Marketing on a Budget: Motivating customers to spread the word

For a fledgling start-up on a tight budget, or an SME with limited funds, it is easy to cite your company’s suppressive lack of cash as the core reason you have been unable to penetrate the market. However, the uncomfortable truth is, provided your product is as good as you think it is, there is always a way to get your voice heard and your goods in front of its target audience.
Often the simplest, quickest, and most cost effective way to do this, particularly for consumer-faced products, is to create a referral scheme, and let your satisfied customers spread the good word for you. This way you can capture early sales while nurturing brand advocates that will prove invaluable as your enterprise grows.
The allure of the bait you use to catch your customers, and at what point during the referral process you distribute the ‘carrot’, will determine how successful your referral scheme will be. Ultimately, you need to offer some degree of added value or discount to motivate your customers to refer your product to their friends. Ideally, you will offer the referred an incentive too.
As strategies go the referral scheme is nothing new or elaborate, but it is frequently successful. Two companies currently executing near perfect referral schemes are graze and BrandAlley.
The latter, BrandAlley, a non-stop online designer sale outlet, offer users a £10 voucher each time they invite their friends to sign up. Their friends get a tenner too, but both parties only receive this incentive when the referred makes their first online purchase. Health food snack-box pioneers graze, meanwhile, offer a similar deal. Only this time the friends you refer get a free snack box (proving there is such as thing as a free lunch) and you get a discount off your next order.

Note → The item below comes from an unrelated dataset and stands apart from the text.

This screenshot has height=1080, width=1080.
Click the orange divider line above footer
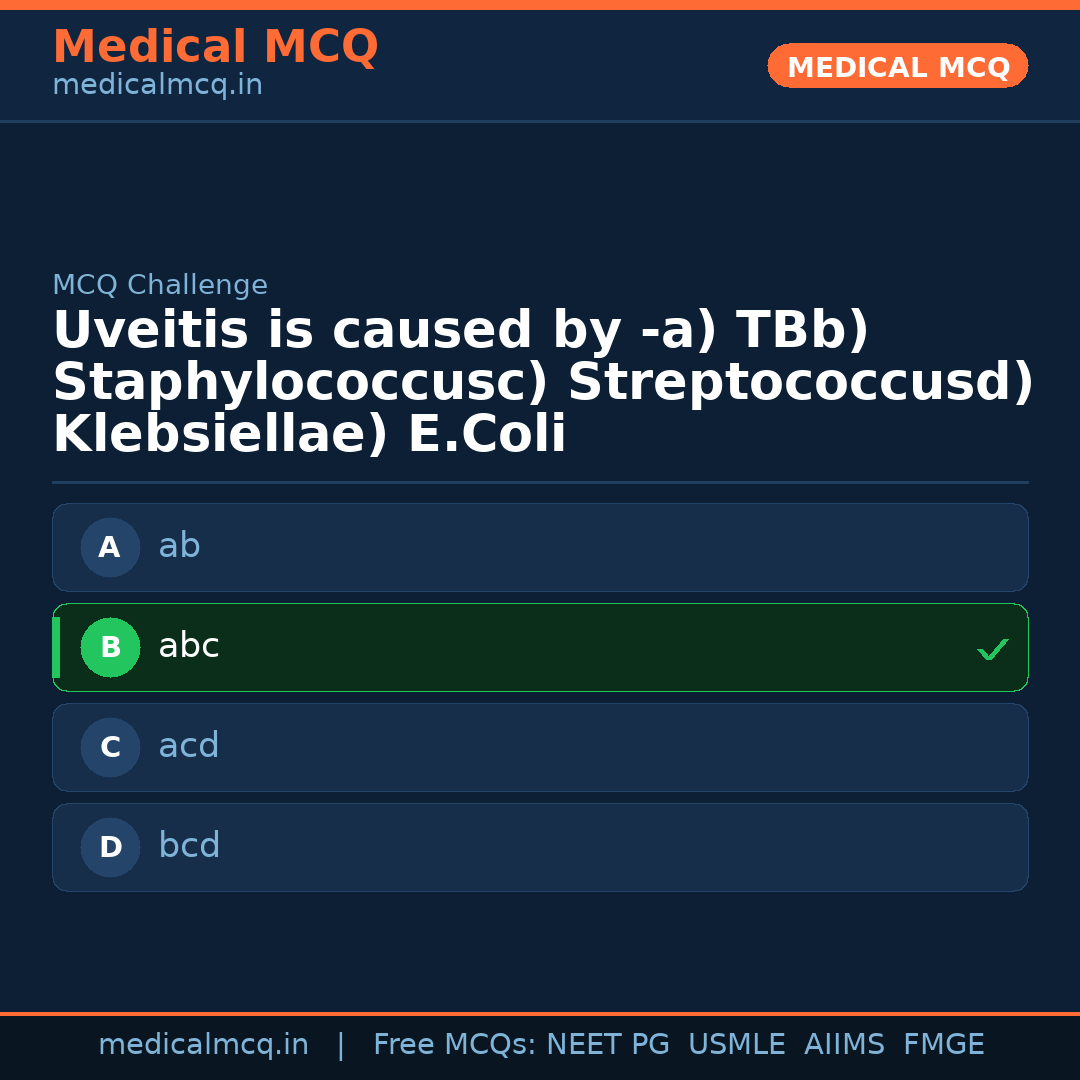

Each scheme is simple to implement, easy to understand, and worthwhile for the consumer. And both have helped the aforementioned companies penetrate their market without the need to spend a fortune on advertising. Instead, they have relied on the quality of their product and service, and the willingness of their (happy) customers to market their wares for them. 
After all, a personal referral/recommendation from a friend is considerably more powerful than an ad placed in a glossy magazine. And while an ad will run once, and may cost thousands, a referral scheme can be executed cheaply and run for weeks, months, or even years. What’s more, it will allow you to capture your customer’s data, so you can keep them up to date with news, promotions and offers with a monthly mail shot.
Now, as it was me that referred the idea of a referral scheme, I would like you all to send me £10 and a snack box. Many thanks.